§ **EXERCISE GOAL**
Rescale the lines from the line with "Task: Toggle the Linear scale option" up to and including the line with "tap(245, 225)". Reproduce each of them in full, requests included, and in the answers multiply every coordinate by 0.35, rounding to whole numbers with halves going up.

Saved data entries
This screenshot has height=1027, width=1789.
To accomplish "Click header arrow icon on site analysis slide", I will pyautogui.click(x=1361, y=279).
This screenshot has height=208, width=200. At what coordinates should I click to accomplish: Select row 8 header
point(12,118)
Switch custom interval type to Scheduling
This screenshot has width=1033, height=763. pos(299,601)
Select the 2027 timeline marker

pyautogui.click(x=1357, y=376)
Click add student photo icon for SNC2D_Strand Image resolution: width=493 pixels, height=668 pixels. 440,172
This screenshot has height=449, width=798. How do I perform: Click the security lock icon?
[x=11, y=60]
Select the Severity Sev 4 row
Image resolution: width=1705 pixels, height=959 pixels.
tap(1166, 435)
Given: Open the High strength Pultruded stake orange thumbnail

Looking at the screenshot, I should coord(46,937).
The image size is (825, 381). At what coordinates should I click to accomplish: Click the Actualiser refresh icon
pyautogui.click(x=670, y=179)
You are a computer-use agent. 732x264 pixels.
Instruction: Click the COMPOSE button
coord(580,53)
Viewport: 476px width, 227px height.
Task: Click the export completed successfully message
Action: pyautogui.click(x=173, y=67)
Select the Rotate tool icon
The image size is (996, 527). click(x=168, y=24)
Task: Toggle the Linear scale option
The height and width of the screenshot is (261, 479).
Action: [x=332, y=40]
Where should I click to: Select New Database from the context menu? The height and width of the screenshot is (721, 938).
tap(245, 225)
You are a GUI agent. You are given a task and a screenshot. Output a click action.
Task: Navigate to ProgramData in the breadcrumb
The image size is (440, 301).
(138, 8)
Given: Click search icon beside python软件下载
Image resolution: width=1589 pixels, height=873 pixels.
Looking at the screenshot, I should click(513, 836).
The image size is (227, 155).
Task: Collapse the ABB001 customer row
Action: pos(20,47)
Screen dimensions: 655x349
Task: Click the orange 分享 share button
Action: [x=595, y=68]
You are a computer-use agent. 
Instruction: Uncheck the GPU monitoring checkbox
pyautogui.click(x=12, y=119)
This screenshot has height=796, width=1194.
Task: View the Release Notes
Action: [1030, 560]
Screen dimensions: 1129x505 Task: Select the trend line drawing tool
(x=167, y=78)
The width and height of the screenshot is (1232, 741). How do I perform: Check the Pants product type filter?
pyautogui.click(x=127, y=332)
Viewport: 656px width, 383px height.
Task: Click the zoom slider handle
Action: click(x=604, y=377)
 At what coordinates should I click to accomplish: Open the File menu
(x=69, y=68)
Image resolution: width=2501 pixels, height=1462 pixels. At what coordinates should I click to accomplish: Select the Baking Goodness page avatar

§ **RESPONSE FOR THIS EXERCISE**
Task: Toggle the Linear scale option
The height and width of the screenshot is (261, 479).
Action: [x=116, y=14]
Where should I click to: Select New Database from the context menu? The height and width of the screenshot is (721, 938).
tap(86, 79)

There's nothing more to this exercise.